The Third kind of solution
String repl = Str.replaceall ("(^\\*) | ( \\*$) |\\*+ "," $1$2 ");

This second answer to the above is answered by the same person, but the answer is a bit problematic: if there are two or more "*" At the end, these "*" are replaced with empty.

For example, if the input is "*ab**de**", then the output is "*abde", and the Last "*" is missing.

This is because, by default, the regular match is in greediness (greedy) match mode and matches as many characters as possible. "\*+" can match one or more "*". At the bottom of the second "*", Match a "*" or two "*" can be. But it is more greedy, so the last two "*" are matched, and then replaced by "$1$2" empty.

Changing the regular match to laziness (lazy) matching solves this problem. Adding a "?" after the expression becomes a laziness match: "\*+?".

String repl = Str.replaceall ("(^\\*) | ( \\*$) |\\*+? "," $1$2 ");

See here for greediness and laziness.

Regular Expression Efficiency

The site can test the regular expression and give a detailed explanation. It also gives the number of steps required to match, and you can use this step to compare the efficiency of the expression. From this website, the second method is the most efficient.

Reference Links
    • Huawei Machine Questions-it's time to wake up, Sao
    • Lookahead and Lookbehind zero-length assertions
    • Java String.replaceall () with the back reference
    • Backreferences Syntax in Replacement Strings (why Dollar sign?)
    • Java Docs on Java.lang.String.replaceAll ()
    • Regular Expressions 101
    • Capturing Groups
    • Regular expression 30-minute introductory tutorial (highly recommended)

Java String.replaceall () and back reference (backreference)

Related Article

Contact Us

The content source of this page is from Internet, which doesn't represent Alibaba Cloud's opinion; products and services mentioned on that page don't have any relationship with Alibaba Cloud.

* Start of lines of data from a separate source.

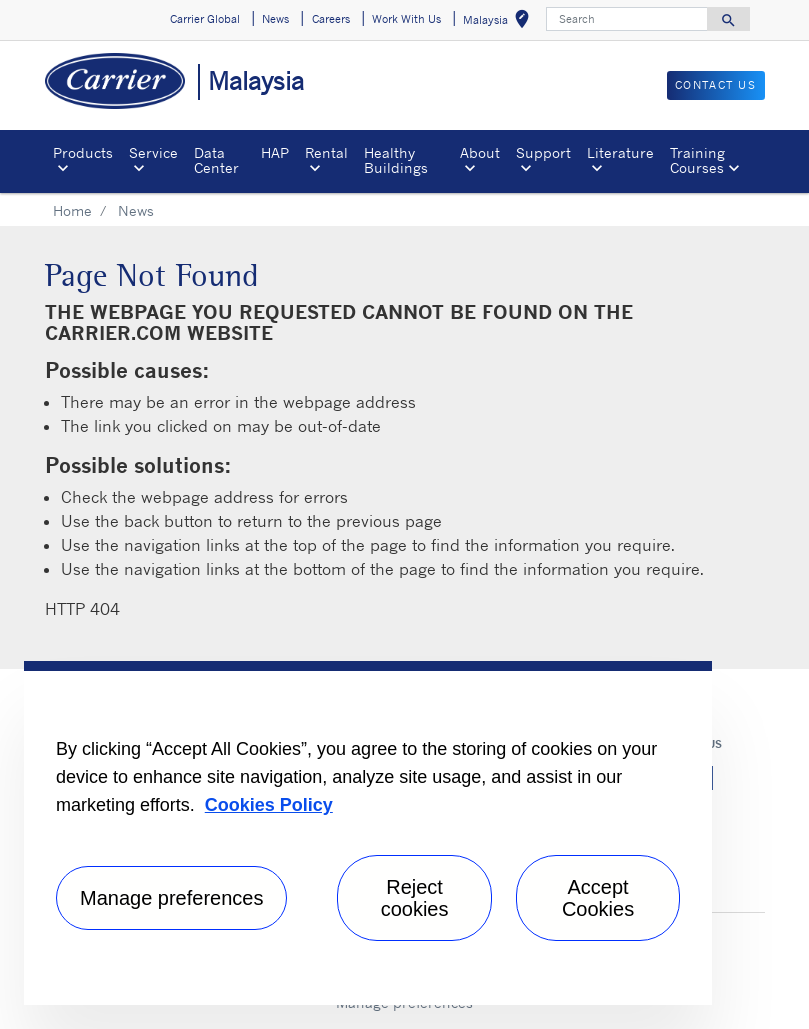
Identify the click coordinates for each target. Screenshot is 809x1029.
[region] (368, 833)
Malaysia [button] (500, 22)
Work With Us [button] (406, 19)
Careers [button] (331, 19)
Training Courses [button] (697, 159)
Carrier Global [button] (205, 19)
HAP (275, 152)
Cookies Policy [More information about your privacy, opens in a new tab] (269, 805)
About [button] (480, 152)
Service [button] (153, 152)
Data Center (216, 159)
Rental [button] (326, 152)
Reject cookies (415, 898)
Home (72, 210)
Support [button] (543, 152)
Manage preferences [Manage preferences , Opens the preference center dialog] (171, 898)
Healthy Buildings (396, 159)
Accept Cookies (598, 898)
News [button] (275, 19)
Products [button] (83, 152)
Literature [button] (620, 152)
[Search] (627, 19)
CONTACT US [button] (716, 85)
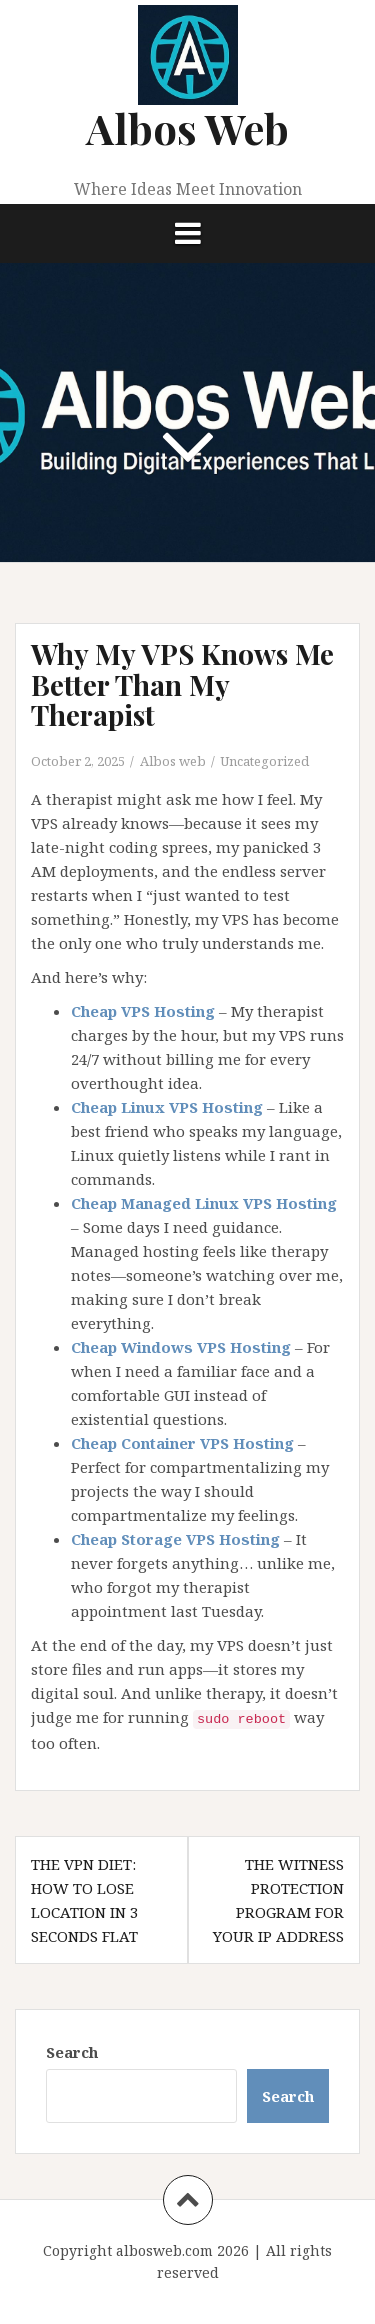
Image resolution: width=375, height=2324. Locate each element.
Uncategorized (264, 761)
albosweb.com (164, 2250)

If the content of the page makes you feel confusing, please write us an email, we will handle the problem within 5 days after receiving your email.

If you find any instances of plagiarism from the community, please send an email to: info-contact@alibabacloud.com and provide relevant evidence. A staff member will contact you within 5 working days.

A Free Trial That Lets You Build Big!

Start building with 50+ products and up to 12 months usage for Elastic Compute Service

  • Sales Support

    1 on 1 presale consultation

  • After-Sales Support

    24/7 Technical Support 6 Free Tickets per Quarter Faster Response

  • Alibaba Cloud offers highly flexible support services tailored to meet your exact needs.